That is SO ridiculous. To replace an alternator, any alternator, one does not need the engine, one only needs the old alternator to ascertain which mounting configuration it is, what pulley size it is, and what harness connections will be needed.

Having the engine only means that you can see if there is room for the new alternator--but that's no advantage since it doesn't tell you if the new alternator can FIT in the engine room, either. A quick question and a conservative choice of size makes that a non-issue. And, a hell of a lot less shipping expense.

Sterling Power Products: Alternator Regulators

If that's the regulator you mean, certainly looks interesting. Maybe a bit overkill (just kimmed the page) but certainly interesting, and friendlier than Balmar's screwdriver tricks.


----------



## Idiens (Jan 9, 2007)

HS - I thought it ridiculous too, but Yanmar's support in Benelux is not good, spares take an age to order and receive.

The alternator regulator your refer to is the one I wanted to use, but as the alternator had to remain unchanged, I got this alternator to charger unit.

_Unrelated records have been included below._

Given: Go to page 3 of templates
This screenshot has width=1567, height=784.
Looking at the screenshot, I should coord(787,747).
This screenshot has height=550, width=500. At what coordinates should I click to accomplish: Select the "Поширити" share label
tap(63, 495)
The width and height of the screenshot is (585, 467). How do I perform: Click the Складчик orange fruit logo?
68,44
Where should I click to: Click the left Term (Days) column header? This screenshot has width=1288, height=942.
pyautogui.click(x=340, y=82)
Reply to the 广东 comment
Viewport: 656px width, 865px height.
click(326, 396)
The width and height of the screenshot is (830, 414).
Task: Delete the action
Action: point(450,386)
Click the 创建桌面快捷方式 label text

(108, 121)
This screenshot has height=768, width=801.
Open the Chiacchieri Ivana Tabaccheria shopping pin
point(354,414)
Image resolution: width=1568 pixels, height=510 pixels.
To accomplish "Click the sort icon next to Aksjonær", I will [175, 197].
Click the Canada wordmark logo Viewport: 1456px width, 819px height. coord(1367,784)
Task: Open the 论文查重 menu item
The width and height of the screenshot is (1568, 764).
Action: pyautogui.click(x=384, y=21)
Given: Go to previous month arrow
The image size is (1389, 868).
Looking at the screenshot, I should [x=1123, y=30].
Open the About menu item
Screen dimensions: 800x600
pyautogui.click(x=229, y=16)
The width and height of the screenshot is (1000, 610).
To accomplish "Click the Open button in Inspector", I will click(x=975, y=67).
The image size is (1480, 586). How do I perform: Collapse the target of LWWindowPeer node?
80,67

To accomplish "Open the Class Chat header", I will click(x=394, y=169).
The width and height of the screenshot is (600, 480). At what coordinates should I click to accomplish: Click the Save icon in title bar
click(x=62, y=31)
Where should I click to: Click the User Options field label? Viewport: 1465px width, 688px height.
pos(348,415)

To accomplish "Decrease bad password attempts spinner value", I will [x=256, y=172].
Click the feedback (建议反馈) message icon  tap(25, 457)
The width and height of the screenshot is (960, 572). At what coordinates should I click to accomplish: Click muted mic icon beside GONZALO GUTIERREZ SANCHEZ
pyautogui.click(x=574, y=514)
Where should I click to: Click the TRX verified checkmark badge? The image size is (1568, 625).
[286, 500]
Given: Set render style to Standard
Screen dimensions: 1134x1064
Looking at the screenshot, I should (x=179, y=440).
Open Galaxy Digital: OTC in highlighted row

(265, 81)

*Sterling Power Products: Alternator to Battery Charger

*Sterling's response to emailed questions was fast but gruff. I guess my questions were too trivial. - They stemmed from differences between the supplied paper handbook and the downloadable version. For my purpose of belting current into the battery bank during the short period of engine running between dock and seaway and back, it works very well.


----------



## Rockter (Sep 11, 2006)

I wonder when they say "70 amp", do they mean max intermittent, or max continuous. There is a world of difference between those two specs.

I can speak highly of these alternators...

Ample Power Alternators

... and note the mention of continuous running.

Mine, the 100 A (nominal) machine, has been there for 16 years. From the spec, they seem able to tolerate the most frightening air temperatures.... like 93 degC, so a tropical 50 degC should be ok.

On my ship, the belt gearing is such that it spins at about 9000 rpm at motor 1800 rpm, so cooling isn't too bad.

I have no formal interest in Ample Power.


----------



## knuterikt (Aug 7, 2006)

Hi

One thing I learned recently was that the amps you can push into a battery also depends on the internal resistance in the battery. I replaced my batteries and noted significant increase on my ampere meter even when the engine was idling.

Knut


----------



## Rockter (Sep 11, 2006)

A discharged battery has a lower internal resistance than one that is better charged. At constant voltage, it will take more current.


----------



## hellosailor (Apr 11, 2006)

"frightening air temperatures.... like 93 degC,"

93*C* would indeed be a frightening air temperature to me. Do you get a souvenir "I"ve gone sailing in hell!" T-shirt with that trip?[g]


----------



## sailingdog (Mar 19, 2006)

Hmm... were you sailing in the caldera bowl of an active volcano??? Air temps of 93˚ C is about 200˚ F... and a bit warm for most places on earth.


----------